- Opening Delimiter -

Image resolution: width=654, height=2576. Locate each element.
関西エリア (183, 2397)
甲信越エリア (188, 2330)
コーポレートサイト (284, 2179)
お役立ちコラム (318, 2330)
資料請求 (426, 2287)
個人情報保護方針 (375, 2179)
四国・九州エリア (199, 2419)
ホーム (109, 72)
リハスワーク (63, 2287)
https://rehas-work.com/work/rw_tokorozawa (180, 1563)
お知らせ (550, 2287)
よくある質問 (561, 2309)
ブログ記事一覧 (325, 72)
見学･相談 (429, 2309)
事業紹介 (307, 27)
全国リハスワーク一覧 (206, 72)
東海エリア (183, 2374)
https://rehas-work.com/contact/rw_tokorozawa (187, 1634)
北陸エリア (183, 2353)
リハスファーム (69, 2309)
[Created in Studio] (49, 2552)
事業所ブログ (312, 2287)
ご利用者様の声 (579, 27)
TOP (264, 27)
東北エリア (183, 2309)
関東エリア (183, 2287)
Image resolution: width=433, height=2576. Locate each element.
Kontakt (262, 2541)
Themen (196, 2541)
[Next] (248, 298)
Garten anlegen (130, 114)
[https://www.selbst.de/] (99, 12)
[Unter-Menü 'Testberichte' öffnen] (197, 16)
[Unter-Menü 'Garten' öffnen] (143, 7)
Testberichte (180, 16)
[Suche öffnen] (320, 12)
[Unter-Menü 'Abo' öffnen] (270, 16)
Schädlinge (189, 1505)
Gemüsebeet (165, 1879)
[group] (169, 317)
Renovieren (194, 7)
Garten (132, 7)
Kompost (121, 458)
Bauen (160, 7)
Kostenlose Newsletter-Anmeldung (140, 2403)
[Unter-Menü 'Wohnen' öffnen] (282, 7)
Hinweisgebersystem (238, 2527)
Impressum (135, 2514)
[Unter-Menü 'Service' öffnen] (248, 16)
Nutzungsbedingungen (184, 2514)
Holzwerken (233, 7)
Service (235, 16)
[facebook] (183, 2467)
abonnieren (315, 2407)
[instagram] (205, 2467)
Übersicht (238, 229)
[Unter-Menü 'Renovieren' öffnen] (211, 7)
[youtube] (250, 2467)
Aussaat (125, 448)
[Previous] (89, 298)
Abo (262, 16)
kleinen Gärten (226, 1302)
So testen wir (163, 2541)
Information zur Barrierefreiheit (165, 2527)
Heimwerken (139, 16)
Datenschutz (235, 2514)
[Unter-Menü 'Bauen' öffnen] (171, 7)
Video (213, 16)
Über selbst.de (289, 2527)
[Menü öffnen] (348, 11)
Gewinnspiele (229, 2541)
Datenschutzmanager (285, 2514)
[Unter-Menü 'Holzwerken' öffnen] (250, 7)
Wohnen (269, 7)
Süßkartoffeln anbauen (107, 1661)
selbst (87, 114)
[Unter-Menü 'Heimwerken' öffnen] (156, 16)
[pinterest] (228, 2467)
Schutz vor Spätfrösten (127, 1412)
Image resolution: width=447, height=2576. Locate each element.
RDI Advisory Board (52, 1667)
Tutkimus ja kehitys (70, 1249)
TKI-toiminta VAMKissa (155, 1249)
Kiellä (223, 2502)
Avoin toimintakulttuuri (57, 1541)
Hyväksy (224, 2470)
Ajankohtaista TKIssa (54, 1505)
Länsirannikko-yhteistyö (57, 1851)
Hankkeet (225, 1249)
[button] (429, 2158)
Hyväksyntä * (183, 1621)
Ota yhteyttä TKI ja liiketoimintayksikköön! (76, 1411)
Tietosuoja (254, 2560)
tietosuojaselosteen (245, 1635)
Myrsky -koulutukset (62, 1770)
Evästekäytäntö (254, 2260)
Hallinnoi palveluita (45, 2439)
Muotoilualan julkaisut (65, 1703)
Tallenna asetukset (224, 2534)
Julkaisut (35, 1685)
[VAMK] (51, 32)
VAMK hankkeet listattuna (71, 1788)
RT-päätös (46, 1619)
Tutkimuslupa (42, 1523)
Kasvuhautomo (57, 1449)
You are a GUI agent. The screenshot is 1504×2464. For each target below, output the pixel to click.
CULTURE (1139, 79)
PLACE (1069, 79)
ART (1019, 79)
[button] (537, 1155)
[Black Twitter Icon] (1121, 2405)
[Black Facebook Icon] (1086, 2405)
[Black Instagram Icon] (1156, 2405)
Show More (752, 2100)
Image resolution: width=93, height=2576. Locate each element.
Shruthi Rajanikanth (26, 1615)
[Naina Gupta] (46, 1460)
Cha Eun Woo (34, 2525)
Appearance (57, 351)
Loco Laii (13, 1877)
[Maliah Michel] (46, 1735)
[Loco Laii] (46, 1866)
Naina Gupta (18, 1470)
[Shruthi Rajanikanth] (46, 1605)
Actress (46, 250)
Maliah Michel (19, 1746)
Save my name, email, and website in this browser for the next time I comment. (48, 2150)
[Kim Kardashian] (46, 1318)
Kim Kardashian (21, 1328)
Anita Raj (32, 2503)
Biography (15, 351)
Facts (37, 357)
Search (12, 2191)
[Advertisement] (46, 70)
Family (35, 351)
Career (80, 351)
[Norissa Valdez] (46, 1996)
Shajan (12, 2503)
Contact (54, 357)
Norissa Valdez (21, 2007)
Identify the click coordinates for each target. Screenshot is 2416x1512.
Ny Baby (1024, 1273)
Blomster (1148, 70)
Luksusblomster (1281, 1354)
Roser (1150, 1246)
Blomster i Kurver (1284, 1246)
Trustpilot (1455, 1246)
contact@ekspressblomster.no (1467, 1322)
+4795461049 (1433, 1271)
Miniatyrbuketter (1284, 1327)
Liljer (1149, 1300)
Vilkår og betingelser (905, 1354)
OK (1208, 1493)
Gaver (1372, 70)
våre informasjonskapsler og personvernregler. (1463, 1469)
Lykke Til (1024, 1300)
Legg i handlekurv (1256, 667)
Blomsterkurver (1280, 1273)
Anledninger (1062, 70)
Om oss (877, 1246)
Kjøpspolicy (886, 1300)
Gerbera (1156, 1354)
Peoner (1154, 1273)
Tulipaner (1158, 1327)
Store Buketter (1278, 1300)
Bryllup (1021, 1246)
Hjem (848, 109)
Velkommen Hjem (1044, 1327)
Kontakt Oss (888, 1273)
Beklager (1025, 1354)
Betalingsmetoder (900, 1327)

- Closing Delimiter -

Send back exactly the lines of the listing above starting at the one with "CULTURE (1139, 79)" and ending at the one with "Shruthi Rajanikanth (26, 1615)", inclusive, and no others.

CULTURE (1139, 79)
PLACE (1069, 79)
ART (1019, 79)
[button] (537, 1155)
[Black Twitter Icon] (1121, 2405)
[Black Facebook Icon] (1086, 2405)
[Black Instagram Icon] (1156, 2405)
Show More (752, 2100)
Image resolution: width=93, height=2576. Locate each element.
Shruthi Rajanikanth (26, 1615)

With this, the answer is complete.